Hello, I just opened up a package of rack of lamb...and this overpowering smell of spoiled fish hit me...very funky smell that’s hard to explain...is this normal?  What causes this?


----------



## SmokinEdge

Packaging can. Rinse it off well, let it air for 10 minutes and see if the smell goes away or gets very faint. If so you are fine to proceed.


----------



## Bobby Strange

i washed it - then i seasoned it, been sitting out for about 35 minutes to come to room temp - i can still smell it underneath the garlic - its no where near as strong, not sure if the garlic is masking the smell of if it has gotten faint.   I called the meat market they said yea it has a funky smell, but I just want to make sure.


----------



## SmokinEdge

Was it vacuum sealed, or wrapped from the butcher?


----------



## Bobby Strange

SmokinEdge said:


> Was it vacuum sealed, or wrapped from the butcher?


Vacuum sealed...had to use kitchen sheers to open.


----------



## SmokinEdge

Bobby Strange said:


> Vacuum sealed...had to use kitchen sheers to open.



Yup, I’m betting you are good to go. Fresh lamb, to me, smells amazing. I grew up raising, slaughtering and butchering lamb. Vacuum sealed the lamb can get a funky smell, but if rinsed, it seems to taste very good when done.
Post up the results. Betting it’s delicious.


----------



## atomicsmoke

My family would say just slaughtered lamb has a funky smell. Define funky: spoiled or "this meat doesnt smell like supermarket chicken"?


----------



## SmokinEdge

atomicsmoke said:


> My family would say just slaughtered lamb has a funky smell. Define funky: spoiled or "this meat doesnt smell like supermarket chicken"?



Has a definite whoa! Factor when first opened from vacuum package. Maybe spoiled fish, kinda. Not rotten, but spoiled. Once rinsed and allowed to air, it tames way down. Cooks up fine.
I can’t imagine fresh hanging lamb with a funky smell. It’s lamb after all.

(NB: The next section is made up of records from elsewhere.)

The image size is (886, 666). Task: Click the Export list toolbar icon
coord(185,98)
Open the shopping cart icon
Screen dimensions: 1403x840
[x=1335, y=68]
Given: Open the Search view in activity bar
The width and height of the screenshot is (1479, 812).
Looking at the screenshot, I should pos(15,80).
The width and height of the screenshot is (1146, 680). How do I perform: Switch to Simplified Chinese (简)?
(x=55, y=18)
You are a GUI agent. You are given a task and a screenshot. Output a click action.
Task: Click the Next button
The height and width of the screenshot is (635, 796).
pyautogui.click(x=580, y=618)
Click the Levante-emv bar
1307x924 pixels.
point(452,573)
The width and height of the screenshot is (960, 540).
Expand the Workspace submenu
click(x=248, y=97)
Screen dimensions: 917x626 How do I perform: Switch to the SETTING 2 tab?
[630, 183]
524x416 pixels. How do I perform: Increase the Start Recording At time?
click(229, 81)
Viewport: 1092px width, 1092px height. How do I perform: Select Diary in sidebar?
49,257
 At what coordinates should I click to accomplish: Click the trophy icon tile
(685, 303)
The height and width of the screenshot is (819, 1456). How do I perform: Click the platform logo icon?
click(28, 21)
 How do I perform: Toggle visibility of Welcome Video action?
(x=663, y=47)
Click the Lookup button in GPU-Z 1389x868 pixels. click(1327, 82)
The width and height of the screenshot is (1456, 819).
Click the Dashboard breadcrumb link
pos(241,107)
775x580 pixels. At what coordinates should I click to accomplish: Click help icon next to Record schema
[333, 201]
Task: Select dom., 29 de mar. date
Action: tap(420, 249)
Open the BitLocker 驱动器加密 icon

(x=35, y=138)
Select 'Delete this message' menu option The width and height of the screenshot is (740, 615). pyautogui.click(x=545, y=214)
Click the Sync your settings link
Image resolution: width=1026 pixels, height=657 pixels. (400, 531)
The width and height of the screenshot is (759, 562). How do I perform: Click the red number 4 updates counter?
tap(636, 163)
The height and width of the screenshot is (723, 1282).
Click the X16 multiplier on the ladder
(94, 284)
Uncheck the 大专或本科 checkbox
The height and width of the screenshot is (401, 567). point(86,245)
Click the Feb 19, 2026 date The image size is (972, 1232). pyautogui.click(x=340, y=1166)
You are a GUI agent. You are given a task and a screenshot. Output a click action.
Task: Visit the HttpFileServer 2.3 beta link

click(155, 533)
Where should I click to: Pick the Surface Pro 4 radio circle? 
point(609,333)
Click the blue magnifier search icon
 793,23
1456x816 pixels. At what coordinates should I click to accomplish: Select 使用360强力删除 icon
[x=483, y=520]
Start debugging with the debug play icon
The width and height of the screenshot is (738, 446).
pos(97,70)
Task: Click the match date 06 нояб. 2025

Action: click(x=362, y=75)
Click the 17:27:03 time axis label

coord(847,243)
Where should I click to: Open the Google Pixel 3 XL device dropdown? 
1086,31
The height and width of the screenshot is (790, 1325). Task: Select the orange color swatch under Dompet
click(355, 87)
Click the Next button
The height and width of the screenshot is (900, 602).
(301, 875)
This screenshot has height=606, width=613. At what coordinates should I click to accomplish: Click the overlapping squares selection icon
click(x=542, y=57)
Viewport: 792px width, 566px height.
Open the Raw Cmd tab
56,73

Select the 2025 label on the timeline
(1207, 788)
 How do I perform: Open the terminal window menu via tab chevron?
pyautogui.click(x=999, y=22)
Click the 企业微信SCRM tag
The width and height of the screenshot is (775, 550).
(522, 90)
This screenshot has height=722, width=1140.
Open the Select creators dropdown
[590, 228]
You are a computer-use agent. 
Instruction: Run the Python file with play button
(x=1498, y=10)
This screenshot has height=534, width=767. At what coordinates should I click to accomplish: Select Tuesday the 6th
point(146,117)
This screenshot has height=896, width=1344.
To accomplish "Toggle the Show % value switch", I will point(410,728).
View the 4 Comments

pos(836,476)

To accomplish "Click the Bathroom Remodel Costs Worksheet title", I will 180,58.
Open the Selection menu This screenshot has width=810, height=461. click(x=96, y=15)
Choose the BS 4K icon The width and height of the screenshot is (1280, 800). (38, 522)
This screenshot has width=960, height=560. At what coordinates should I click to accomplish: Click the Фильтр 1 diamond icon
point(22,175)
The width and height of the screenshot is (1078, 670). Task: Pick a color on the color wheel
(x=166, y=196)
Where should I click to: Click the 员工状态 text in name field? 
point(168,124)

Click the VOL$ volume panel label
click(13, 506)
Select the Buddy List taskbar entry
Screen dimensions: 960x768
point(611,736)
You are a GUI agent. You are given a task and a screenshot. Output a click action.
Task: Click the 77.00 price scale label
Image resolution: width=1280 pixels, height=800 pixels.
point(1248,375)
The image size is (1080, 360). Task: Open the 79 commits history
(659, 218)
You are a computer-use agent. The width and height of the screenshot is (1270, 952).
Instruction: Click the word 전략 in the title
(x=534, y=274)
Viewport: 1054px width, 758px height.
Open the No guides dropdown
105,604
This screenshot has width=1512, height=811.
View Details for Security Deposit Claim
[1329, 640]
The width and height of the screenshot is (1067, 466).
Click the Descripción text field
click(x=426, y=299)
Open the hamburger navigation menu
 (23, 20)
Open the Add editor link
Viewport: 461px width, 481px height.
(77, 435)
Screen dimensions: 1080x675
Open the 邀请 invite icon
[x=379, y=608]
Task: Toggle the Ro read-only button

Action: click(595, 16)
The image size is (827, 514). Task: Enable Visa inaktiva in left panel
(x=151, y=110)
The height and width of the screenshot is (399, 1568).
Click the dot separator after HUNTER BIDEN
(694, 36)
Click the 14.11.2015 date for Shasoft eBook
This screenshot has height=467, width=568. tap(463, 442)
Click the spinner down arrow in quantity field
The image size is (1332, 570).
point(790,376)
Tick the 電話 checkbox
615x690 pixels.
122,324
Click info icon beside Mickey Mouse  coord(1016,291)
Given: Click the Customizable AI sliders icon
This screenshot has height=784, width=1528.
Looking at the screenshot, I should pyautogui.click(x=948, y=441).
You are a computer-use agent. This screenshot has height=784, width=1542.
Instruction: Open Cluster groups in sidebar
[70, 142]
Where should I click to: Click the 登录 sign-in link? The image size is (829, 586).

Lol


----------



## chilerelleno

The nose knows!
There is funky and there is spoiled.
Don't take a chance, food poisoning can kill.
I just returned a rack of pork loin that was in a sealed airtight cryovac bag, looked great but stank.


----------



## Bobby Strange

SmokinEdge said:


> Has a definite whoa! Factor when first opened from vacuum package. Maybe spoiled fish, kinda. Not rotten, but spoiled. Once rinsed and allowed to air, it tames way down. Cooks up fine.
> I can’t imagine fresh hanging lamb with a funky smell. It’s lamb after all. Lol


That is exactly what the smell was...definitely had whoa funky spoiled/fishy smell...I brought it to room temp and seasoned it with salt, pepper and garlic by the time it was ready to cook the smell had dissipated immensely- like you had to put your nose next to it and really really smell...probably wouldn’t notice it if you weren’t looking for it...cooked up well...was the best I’ve ever had to be honest.  Tender, no off flavors or smells after it was cooked.


----------



## chilerelleno

Looks good! Love some lamb, yum!


----------



## SmokinEdge

Bobby Strange said:


> That is exactly what the smell was...definitely had whoa funky spoiled/fishy smell...I brought it to room temp and seasoned it with salt, pepper and garlic by the time it was ready to cook the smell had dissipated immensely- like you had to put your nose next to it and really really smell...probably wouldn’t notice it if you weren’t looking for it...cooked up well...was the best I’ve ever had to be honest.  Tender, no off flavors or smells after it was cooked.



That’s awesome! Great looking rack of lamb, and nicely done.
Well,, now you know. Oh and points for sure.


----------